> [Problem statement]:
Print out the entries below with no edits.

Stored data entries:
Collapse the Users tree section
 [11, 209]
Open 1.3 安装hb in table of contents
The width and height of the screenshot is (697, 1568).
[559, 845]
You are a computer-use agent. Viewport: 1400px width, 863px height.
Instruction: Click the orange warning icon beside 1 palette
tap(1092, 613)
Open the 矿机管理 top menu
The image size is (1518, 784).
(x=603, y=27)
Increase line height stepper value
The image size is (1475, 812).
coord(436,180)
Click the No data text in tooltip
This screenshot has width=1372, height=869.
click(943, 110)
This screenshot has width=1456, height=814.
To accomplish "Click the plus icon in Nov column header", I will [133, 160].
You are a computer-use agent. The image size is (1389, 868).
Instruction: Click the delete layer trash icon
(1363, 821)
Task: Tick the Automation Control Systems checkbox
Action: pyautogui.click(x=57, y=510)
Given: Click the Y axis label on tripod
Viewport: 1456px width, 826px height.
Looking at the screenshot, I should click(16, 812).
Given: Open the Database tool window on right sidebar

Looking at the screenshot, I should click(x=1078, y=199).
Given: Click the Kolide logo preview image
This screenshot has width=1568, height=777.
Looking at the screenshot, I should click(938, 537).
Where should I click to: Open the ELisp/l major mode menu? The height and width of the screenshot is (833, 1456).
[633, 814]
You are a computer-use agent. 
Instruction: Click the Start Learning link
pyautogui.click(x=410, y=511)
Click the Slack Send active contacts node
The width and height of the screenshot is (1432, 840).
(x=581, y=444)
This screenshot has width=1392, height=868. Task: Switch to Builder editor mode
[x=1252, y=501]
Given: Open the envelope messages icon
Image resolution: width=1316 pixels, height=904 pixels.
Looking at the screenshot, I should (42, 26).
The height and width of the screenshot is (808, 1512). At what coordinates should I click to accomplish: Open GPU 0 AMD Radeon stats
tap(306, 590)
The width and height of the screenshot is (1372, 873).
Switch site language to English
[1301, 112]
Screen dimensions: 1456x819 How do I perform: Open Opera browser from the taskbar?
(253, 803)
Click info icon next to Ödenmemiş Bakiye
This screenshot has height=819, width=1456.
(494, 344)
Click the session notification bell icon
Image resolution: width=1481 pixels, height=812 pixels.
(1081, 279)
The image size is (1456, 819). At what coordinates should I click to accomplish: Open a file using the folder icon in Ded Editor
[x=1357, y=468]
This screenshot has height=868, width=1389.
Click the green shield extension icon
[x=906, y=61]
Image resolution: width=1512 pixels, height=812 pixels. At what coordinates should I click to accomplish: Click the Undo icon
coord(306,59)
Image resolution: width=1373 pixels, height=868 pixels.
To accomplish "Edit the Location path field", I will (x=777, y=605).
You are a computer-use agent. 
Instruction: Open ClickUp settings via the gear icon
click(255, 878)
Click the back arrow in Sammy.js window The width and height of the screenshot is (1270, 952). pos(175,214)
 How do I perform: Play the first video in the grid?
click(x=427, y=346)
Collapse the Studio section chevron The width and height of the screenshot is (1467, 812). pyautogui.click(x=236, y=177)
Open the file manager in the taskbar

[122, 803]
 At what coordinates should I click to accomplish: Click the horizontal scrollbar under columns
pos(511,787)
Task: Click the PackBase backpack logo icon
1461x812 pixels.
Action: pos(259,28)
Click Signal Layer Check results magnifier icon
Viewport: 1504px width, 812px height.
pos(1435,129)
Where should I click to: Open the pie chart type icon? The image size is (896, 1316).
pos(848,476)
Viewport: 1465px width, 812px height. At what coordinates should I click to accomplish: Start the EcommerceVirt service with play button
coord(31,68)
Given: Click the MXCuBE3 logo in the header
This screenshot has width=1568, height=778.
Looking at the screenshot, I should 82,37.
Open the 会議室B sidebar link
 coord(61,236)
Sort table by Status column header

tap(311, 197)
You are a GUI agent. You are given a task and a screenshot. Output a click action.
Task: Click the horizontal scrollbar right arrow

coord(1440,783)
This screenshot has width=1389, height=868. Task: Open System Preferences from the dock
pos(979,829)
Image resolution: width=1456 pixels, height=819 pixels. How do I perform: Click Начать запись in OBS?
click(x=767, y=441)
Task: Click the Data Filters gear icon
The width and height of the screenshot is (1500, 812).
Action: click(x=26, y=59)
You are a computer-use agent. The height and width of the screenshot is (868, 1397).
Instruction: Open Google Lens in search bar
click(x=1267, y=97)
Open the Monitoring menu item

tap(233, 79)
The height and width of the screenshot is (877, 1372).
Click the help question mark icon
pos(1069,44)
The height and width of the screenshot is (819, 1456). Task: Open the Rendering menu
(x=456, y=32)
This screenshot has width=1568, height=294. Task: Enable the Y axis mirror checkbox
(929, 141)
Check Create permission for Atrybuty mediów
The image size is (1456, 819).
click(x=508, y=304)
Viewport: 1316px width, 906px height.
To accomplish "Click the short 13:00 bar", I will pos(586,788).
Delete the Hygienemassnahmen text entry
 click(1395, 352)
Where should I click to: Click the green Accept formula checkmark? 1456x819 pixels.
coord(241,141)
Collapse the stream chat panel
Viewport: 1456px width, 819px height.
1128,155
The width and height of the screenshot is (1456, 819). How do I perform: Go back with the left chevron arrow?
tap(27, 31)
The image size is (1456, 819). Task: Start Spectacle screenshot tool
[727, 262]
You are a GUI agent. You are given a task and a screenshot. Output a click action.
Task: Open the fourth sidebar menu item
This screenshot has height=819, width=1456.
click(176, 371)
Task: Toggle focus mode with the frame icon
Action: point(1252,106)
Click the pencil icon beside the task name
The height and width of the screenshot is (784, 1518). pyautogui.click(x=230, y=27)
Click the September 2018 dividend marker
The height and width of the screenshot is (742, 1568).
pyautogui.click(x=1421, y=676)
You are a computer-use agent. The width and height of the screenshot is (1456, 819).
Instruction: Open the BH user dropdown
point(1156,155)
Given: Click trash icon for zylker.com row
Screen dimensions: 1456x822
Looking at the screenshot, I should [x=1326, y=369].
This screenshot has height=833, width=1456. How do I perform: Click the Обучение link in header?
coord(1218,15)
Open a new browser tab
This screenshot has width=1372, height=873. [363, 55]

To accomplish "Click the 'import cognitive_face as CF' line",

> [Result]:
Collapse the Users tree section
 [11, 209]
Open 1.3 安装hb in table of contents
The width and height of the screenshot is (697, 1568).
[559, 845]
You are a computer-use agent. Viewport: 1400px width, 863px height.
Instruction: Click the orange warning icon beside 1 palette
tap(1092, 613)
Open the 矿机管理 top menu
The image size is (1518, 784).
(x=603, y=27)
Increase line height stepper value
The image size is (1475, 812).
coord(436,180)
Click the No data text in tooltip
This screenshot has width=1372, height=869.
click(943, 110)
This screenshot has width=1456, height=814.
To accomplish "Click the plus icon in Nov column header", I will [133, 160].
You are a computer-use agent. The image size is (1389, 868).
Instruction: Click the delete layer trash icon
(1363, 821)
Task: Tick the Automation Control Systems checkbox
Action: pyautogui.click(x=57, y=510)
Given: Click the Y axis label on tripod
Viewport: 1456px width, 826px height.
Looking at the screenshot, I should click(16, 812).
Given: Open the Database tool window on right sidebar

Looking at the screenshot, I should click(x=1078, y=199).
Given: Click the Kolide logo preview image
This screenshot has width=1568, height=777.
Looking at the screenshot, I should click(938, 537).
Where should I click to: Open the ELisp/l major mode menu? The height and width of the screenshot is (833, 1456).
[633, 814]
You are a computer-use agent. 
Instruction: Click the Start Learning link
pyautogui.click(x=410, y=511)
Click the Slack Send active contacts node
The width and height of the screenshot is (1432, 840).
(x=581, y=444)
This screenshot has width=1392, height=868. Task: Switch to Builder editor mode
[x=1252, y=501]
Given: Open the envelope messages icon
Image resolution: width=1316 pixels, height=904 pixels.
Looking at the screenshot, I should (42, 26).
The height and width of the screenshot is (808, 1512). At what coordinates should I click to accomplish: Open GPU 0 AMD Radeon stats
tap(306, 590)
The width and height of the screenshot is (1372, 873).
Switch site language to English
[1301, 112]
Screen dimensions: 1456x819 How do I perform: Open Opera browser from the taskbar?
(253, 803)
Click info icon next to Ödenmemiş Bakiye
This screenshot has height=819, width=1456.
(494, 344)
Click the session notification bell icon
Image resolution: width=1481 pixels, height=812 pixels.
(1081, 279)
The image size is (1456, 819). At what coordinates should I click to accomplish: Open a file using the folder icon in Ded Editor
[x=1357, y=468]
This screenshot has height=868, width=1389.
Click the green shield extension icon
[x=906, y=61]
Image resolution: width=1512 pixels, height=812 pixels. At what coordinates should I click to accomplish: Click the Undo icon
coord(306,59)
Image resolution: width=1373 pixels, height=868 pixels.
To accomplish "Edit the Location path field", I will (x=777, y=605).
You are a computer-use agent. 
Instruction: Open ClickUp settings via the gear icon
click(255, 878)
Click the back arrow in Sammy.js window The width and height of the screenshot is (1270, 952). pos(175,214)
 How do I perform: Play the first video in the grid?
click(x=427, y=346)
Collapse the Studio section chevron The width and height of the screenshot is (1467, 812). pyautogui.click(x=236, y=177)
Open the file manager in the taskbar

[122, 803]
 At what coordinates should I click to accomplish: Click the horizontal scrollbar under columns
pos(511,787)
Task: Click the PackBase backpack logo icon
1461x812 pixels.
Action: pos(259,28)
Click Signal Layer Check results magnifier icon
Viewport: 1504px width, 812px height.
pos(1435,129)
Where should I click to: Open the pie chart type icon? The image size is (896, 1316).
pos(848,476)
Viewport: 1465px width, 812px height. At what coordinates should I click to accomplish: Start the EcommerceVirt service with play button
coord(31,68)
Given: Click the MXCuBE3 logo in the header
This screenshot has width=1568, height=778.
Looking at the screenshot, I should 82,37.
Open the 会議室B sidebar link
 coord(61,236)
Sort table by Status column header

tap(311, 197)
You are a GUI agent. You are given a task and a screenshot. Output a click action.
Task: Click the horizontal scrollbar right arrow

coord(1440,783)
This screenshot has width=1389, height=868. Task: Open System Preferences from the dock
pos(979,829)
Image resolution: width=1456 pixels, height=819 pixels. How do I perform: Click Начать запись in OBS?
click(x=767, y=441)
Task: Click the Data Filters gear icon
The width and height of the screenshot is (1500, 812).
Action: click(x=26, y=59)
You are a computer-use agent. The height and width of the screenshot is (868, 1397).
Instruction: Open Google Lens in search bar
click(x=1267, y=97)
Open the Monitoring menu item

tap(233, 79)
The height and width of the screenshot is (877, 1372).
Click the help question mark icon
pos(1069,44)
The height and width of the screenshot is (819, 1456). Task: Open the Rendering menu
(x=456, y=32)
This screenshot has width=1568, height=294. Task: Enable the Y axis mirror checkbox
(929, 141)
Check Create permission for Atrybuty mediów
The image size is (1456, 819).
click(x=508, y=304)
Viewport: 1316px width, 906px height.
To accomplish "Click the short 13:00 bar", I will pos(586,788).
Delete the Hygienemassnahmen text entry
 click(1395, 352)
Where should I click to: Click the green Accept formula checkmark? 1456x819 pixels.
coord(241,141)
Collapse the stream chat panel
Viewport: 1456px width, 819px height.
1128,155
The width and height of the screenshot is (1456, 819). How do I perform: Go back with the left chevron arrow?
tap(27, 31)
The image size is (1456, 819). Task: Start Spectacle screenshot tool
[727, 262]
You are a GUI agent. You are given a task and a screenshot. Output a click action.
Task: Open the fourth sidebar menu item
This screenshot has height=819, width=1456.
click(176, 371)
Task: Toggle focus mode with the frame icon
Action: point(1252,106)
Click the pencil icon beside the task name
The height and width of the screenshot is (784, 1518). pyautogui.click(x=230, y=27)
Click the September 2018 dividend marker
The height and width of the screenshot is (742, 1568).
pyautogui.click(x=1421, y=676)
You are a computer-use agent. The width and height of the screenshot is (1456, 819).
Instruction: Open the BH user dropdown
point(1156,155)
Given: Click trash icon for zylker.com row
Screen dimensions: 1456x822
Looking at the screenshot, I should [x=1326, y=369].
This screenshot has height=833, width=1456. How do I perform: Click the Обучение link in header?
coord(1218,15)
Open a new browser tab
This screenshot has width=1372, height=873. [363, 55]

To accomplish "Click the 'import cognitive_face as CF' line",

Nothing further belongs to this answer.